In the far north of Europe, there is a country with no national borders called Sápmi, which has its own language and culture and is inhabited by the Sami.
The Sámi are an indigenous group that live at the Cap of the North. They were traditionally hunter-gatherers with a nomadic way of life, moving according to the season and what nature could provide at different times of the year.
They fashion bones into tools and crafts and leather into shoes, clothing and cushions. When cooking reindeer, the entire animal including the offal is eaten and bidos, the Sámi reindeer stew, is served on special occasions. Bidos is always on the menu at Sámi weddings and, if celebrated in the traditional way, a wedding, with over a thousand guests, can go on for several days.
Herbs and berries are harvested and used in their traditional medicine. Juniper berries for colds, bark from the willow tree for open wounds/sores and bark from birch leaves for urinary tract disorders are just a few examples.

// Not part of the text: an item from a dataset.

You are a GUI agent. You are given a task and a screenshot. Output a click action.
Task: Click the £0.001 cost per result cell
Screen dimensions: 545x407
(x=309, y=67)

In the pre-Christian Sámi faith, nature had a soul. Spirits ruled over all important places in nature, and some places were regarded as particularly sacred and used as sacrificial sites. The gods were often associated with hunting, fishing and wind, and shamanism had a special place in their old belief systems. The Sámi shaman (Noaiden) was both a religious and social leader, and a drum (runebomme) was one of his/her most important tools.
When families and entire small communities lived as nomads and moved around according to the seasons, they needed accommodation in different locations that could be moved easily. The Sámi have used turf huts called gammer and a type of tent called a lavvu. There was a campfire in the middle, and both the turf huts and the lavvus had openings at the top for smoke to exit.

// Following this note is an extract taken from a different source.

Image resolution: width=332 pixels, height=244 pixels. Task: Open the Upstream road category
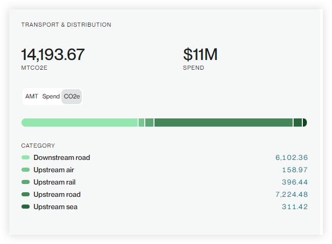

There are no formal national borders to the Sápmi lands, and they extend across large parts of Northern Norway, into Sweden, the northernmost parts of Finland and the Kola Peninsula in Russia.
Sápmi has its own flag, and its national day is on 6 February. It is a joint celebration for the Sámi in Norway, Sweden, Finland and Russia. In Norway, the Sámi have their own elected parliament, Sametinget, which aims to ensure political representation and participation of the Sámi population.
The name Sápmi comes from the largest language, North Sámi, and is the name of the area where the Sámi have traditionally lived.